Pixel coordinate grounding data

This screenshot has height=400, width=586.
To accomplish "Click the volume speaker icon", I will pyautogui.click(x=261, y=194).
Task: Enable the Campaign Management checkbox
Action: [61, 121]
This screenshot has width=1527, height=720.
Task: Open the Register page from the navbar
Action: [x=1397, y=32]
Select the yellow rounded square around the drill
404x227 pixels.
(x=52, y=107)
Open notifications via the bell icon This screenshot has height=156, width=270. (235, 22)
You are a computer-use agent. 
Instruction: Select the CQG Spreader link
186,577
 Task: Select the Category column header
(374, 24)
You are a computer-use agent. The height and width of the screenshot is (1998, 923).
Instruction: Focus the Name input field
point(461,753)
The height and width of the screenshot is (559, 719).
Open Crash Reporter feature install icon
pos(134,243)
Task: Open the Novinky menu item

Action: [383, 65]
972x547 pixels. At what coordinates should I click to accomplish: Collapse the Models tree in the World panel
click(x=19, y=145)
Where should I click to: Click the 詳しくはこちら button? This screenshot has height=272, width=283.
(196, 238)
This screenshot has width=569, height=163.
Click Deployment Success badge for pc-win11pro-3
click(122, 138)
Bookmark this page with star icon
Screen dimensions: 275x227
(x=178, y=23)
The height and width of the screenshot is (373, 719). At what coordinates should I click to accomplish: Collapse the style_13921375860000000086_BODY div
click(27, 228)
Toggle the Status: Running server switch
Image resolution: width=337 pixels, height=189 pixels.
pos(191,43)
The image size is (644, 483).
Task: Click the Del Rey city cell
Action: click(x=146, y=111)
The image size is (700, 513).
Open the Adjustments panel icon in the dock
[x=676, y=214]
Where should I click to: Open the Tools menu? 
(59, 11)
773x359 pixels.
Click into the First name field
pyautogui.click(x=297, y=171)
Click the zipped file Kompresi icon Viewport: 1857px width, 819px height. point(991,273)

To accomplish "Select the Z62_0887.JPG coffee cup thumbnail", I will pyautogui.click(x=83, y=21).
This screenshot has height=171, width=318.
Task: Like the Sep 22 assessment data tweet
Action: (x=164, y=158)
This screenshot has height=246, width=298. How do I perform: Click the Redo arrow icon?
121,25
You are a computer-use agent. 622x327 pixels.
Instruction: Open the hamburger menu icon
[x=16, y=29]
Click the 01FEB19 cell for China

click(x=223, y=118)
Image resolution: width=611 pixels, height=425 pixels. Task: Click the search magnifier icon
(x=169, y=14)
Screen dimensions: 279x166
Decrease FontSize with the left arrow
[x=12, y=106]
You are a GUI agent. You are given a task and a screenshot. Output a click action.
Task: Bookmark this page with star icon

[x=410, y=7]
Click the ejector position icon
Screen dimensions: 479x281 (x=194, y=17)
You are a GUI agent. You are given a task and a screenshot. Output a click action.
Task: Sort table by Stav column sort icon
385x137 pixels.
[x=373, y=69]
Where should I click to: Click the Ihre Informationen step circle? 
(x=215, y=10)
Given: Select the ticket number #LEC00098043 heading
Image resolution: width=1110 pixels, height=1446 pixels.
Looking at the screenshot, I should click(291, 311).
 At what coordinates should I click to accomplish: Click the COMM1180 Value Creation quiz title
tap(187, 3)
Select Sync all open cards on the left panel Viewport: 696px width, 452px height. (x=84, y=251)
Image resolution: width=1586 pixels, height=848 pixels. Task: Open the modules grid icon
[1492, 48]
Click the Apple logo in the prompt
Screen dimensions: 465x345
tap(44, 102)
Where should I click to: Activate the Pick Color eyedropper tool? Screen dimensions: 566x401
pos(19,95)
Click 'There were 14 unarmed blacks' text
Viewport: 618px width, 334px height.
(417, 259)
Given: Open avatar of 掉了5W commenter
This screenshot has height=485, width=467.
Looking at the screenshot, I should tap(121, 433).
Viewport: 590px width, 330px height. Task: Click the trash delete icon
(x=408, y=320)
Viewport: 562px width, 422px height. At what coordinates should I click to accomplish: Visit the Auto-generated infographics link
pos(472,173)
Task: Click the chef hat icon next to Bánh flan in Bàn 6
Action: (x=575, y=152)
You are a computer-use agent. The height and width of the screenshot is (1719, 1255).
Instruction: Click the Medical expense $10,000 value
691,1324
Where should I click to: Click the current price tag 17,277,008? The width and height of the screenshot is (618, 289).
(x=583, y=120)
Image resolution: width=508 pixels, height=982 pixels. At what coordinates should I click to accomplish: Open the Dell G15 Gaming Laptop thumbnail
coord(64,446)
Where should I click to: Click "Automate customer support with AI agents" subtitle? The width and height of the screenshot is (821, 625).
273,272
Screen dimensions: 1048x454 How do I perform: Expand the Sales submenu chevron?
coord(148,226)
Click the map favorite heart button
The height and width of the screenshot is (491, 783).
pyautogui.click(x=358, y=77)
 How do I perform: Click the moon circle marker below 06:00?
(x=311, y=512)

ASSIGNMENT:
From the records above, copy out the line with "972x547 pixels. At", the line with "Click the zipped", and every line between them, word for word.

WRITTEN RESPONSE:
972x547 pixels. At what coordinates should I click to accomplish: Collapse the Models tree in the World panel
click(x=19, y=145)
Where should I click to: Click the 詳しくはこちら button? This screenshot has height=272, width=283.
(196, 238)
This screenshot has width=569, height=163.
Click Deployment Success badge for pc-win11pro-3
click(122, 138)
Bookmark this page with star icon
Screen dimensions: 275x227
(x=178, y=23)
The height and width of the screenshot is (373, 719). At what coordinates should I click to accomplish: Collapse the style_13921375860000000086_BODY div
click(27, 228)
Toggle the Status: Running server switch
Image resolution: width=337 pixels, height=189 pixels.
pos(191,43)
The image size is (644, 483).
Task: Click the Del Rey city cell
Action: click(x=146, y=111)
The image size is (700, 513).
Open the Adjustments panel icon in the dock
[x=676, y=214]
Where should I click to: Open the Tools menu? 
(59, 11)
773x359 pixels.
Click into the First name field
pyautogui.click(x=297, y=171)
Click the zipped file Kompresi icon Viewport: 1857px width, 819px height. point(991,273)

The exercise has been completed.